I’ve been using DuckDB for about a year now, and it’s completely changed how I approach data analysis. Let me show you why it’s become my go-to tool, and how using it in Livedocs makes everything even better.

DuckDB Logo


What Exactly Is DuckDB?

DuckDB is an in-process analytical database that runs SQL queries blazingly fast without needing a server. Kind of similar to SQLite, it’s embedded right in your Python or R environment, but it’s specifically built for analytics work.

When we say “analytical,” we mean OLAP workloads, complex queries that aggregate, join, and transform data. The stuff that makes pandas sweat and traditional databases charge you a fortune for. DuckDB handles this natively, using columnar storage and vectorized execution.

The best part? It’s completely free and open source under the MIT license. The creators were Dutch public servants who believed their work should benefit everyone. They literally said they’re resisting venture capital because they want to keep DuckDB accessible. That’s pretty refreshing in today’s tech landscape.


Why DuckDB Beats Your Current Setup

Let’s be honest about what we’re usually doing for data analysis. Most people reach for pandas first. And pandas is great, I love pandas, but it has limits. Once your dataset exceeds your RAM, you’re in trouble. Operations get slow, you start getting memory errors, and you’re back to sampling your data just to make it manageable.

Or maybe you’re using a proper database like PostgreSQL. That works, but you need to set up a server, manage connections, transfer data back and forth, and suddenly you’re spending more time on infrastructure than analysis.
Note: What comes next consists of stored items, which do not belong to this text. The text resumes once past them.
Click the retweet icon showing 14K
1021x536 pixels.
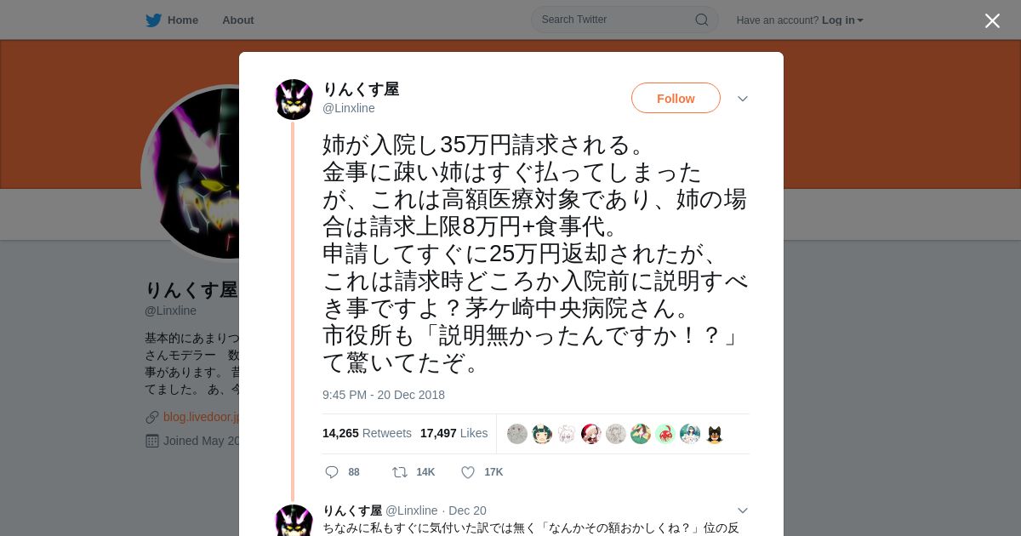pyautogui.click(x=399, y=472)
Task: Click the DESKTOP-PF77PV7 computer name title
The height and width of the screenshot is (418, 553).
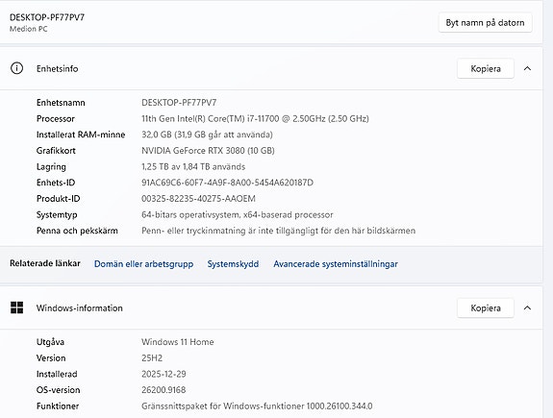Action: [x=47, y=17]
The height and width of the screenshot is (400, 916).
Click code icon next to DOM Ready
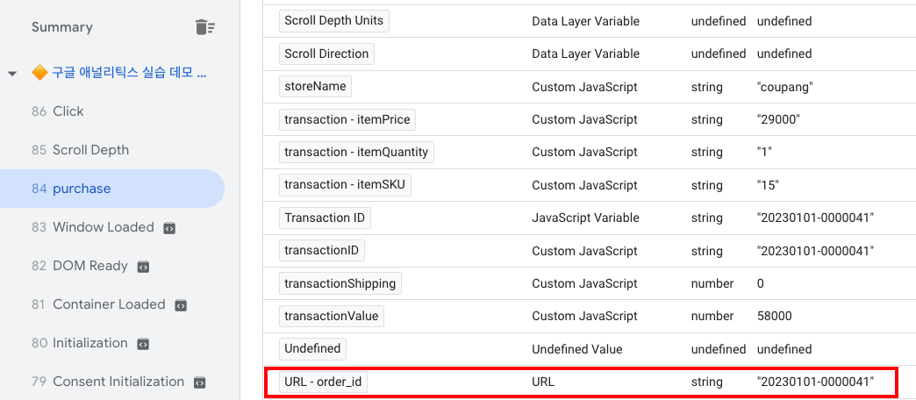(143, 266)
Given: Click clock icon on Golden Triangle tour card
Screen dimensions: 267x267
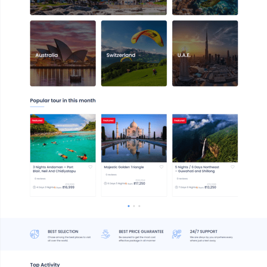Looking at the screenshot, I should [x=105, y=183].
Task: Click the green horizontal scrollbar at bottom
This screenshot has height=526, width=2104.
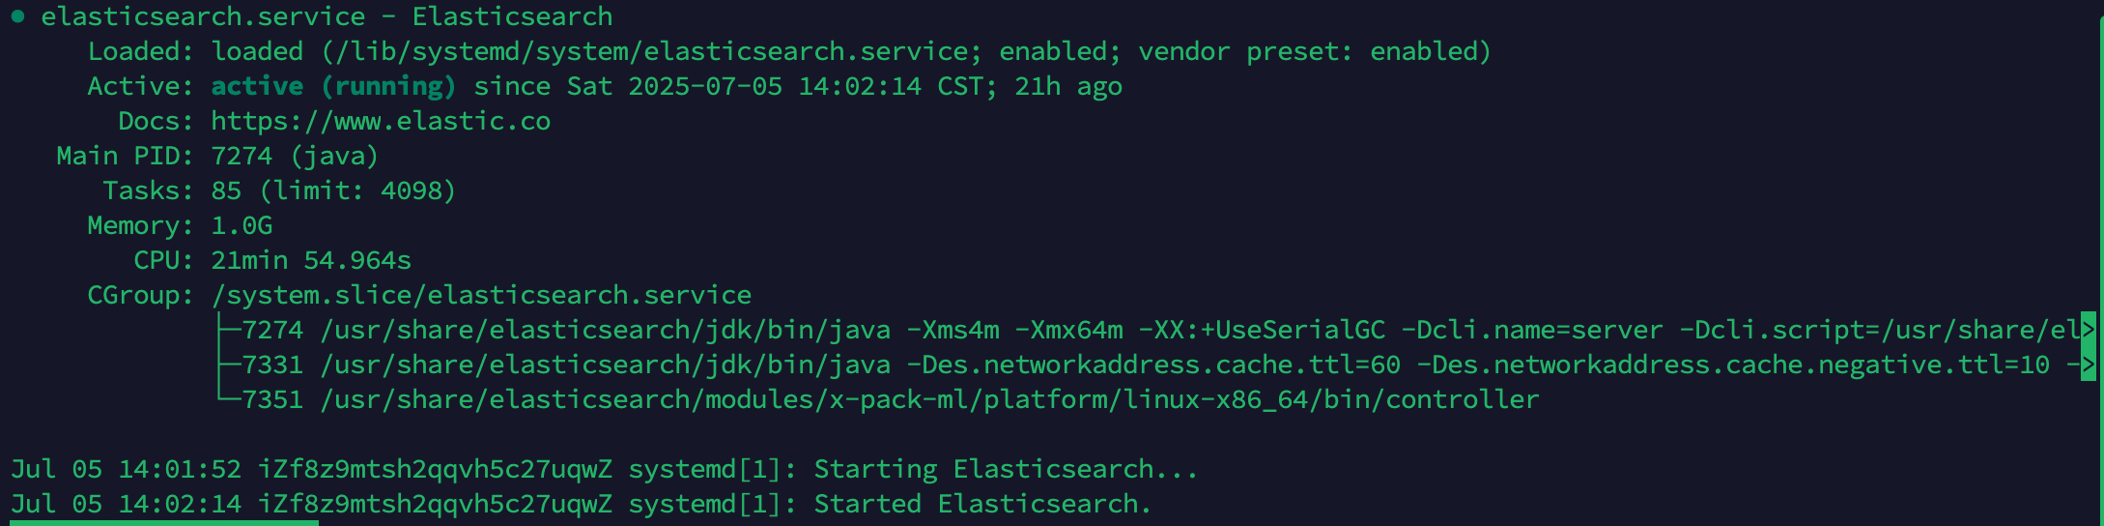Action: [164, 523]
DuckDB sits in this sweet spot where you get:

  • SQL queries that are familiar and powerful
  • Speed that rivals specialized analytics databases
  • Zero setup because it runs in your process
  • Direct integration with pandas, Polars, and Arrow
  • File format support for CSV, JSON, Parquet, you name it

It can query files directly without loading them into memory first. Got a 50GB Parquet file? DuckDB can run queries on it right from disk or even directly from S3. No importing, no waiting.
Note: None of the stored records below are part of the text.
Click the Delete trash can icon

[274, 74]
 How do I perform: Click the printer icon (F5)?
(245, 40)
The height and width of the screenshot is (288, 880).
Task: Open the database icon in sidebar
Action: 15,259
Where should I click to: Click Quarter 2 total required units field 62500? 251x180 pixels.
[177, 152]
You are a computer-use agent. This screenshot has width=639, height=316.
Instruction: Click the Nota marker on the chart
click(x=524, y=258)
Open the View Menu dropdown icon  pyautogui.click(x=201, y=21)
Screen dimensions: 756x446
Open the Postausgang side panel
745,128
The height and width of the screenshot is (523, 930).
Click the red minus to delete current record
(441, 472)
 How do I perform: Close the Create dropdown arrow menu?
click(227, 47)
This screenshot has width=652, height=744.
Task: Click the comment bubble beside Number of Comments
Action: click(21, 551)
Getting Started: The Absolute Basics

Installing DuckDB is ridiculously simple. If you’re using Python (which I’ll assume for this tutorial), it’s just:

pip install duckdb

That’s it. No configuration files, no services to start, no permissions to set up. You’re ready to go.

Let’s start with something simple. Here’s how you’d query a CSV file:

import duckdb

# Query a CSV file directly - no loading required
result = duckdb.query("""
    SELECT 
        product_name,
        SUM(sales_amount) as total_sales
    FROM 'sales_data.csv'
    GROUP BY product_name
    ORDER BY total_sales DESC
    LIMIT 10
""").df()

print(result)

Notice what we did there? We referenced the CSV file directly in the FROM clause. DuckDB reads it, understands the structure, and runs your query. The .df() at the end converts the result to a pandas DataFrame because sometimes you still need pandas for specific operations.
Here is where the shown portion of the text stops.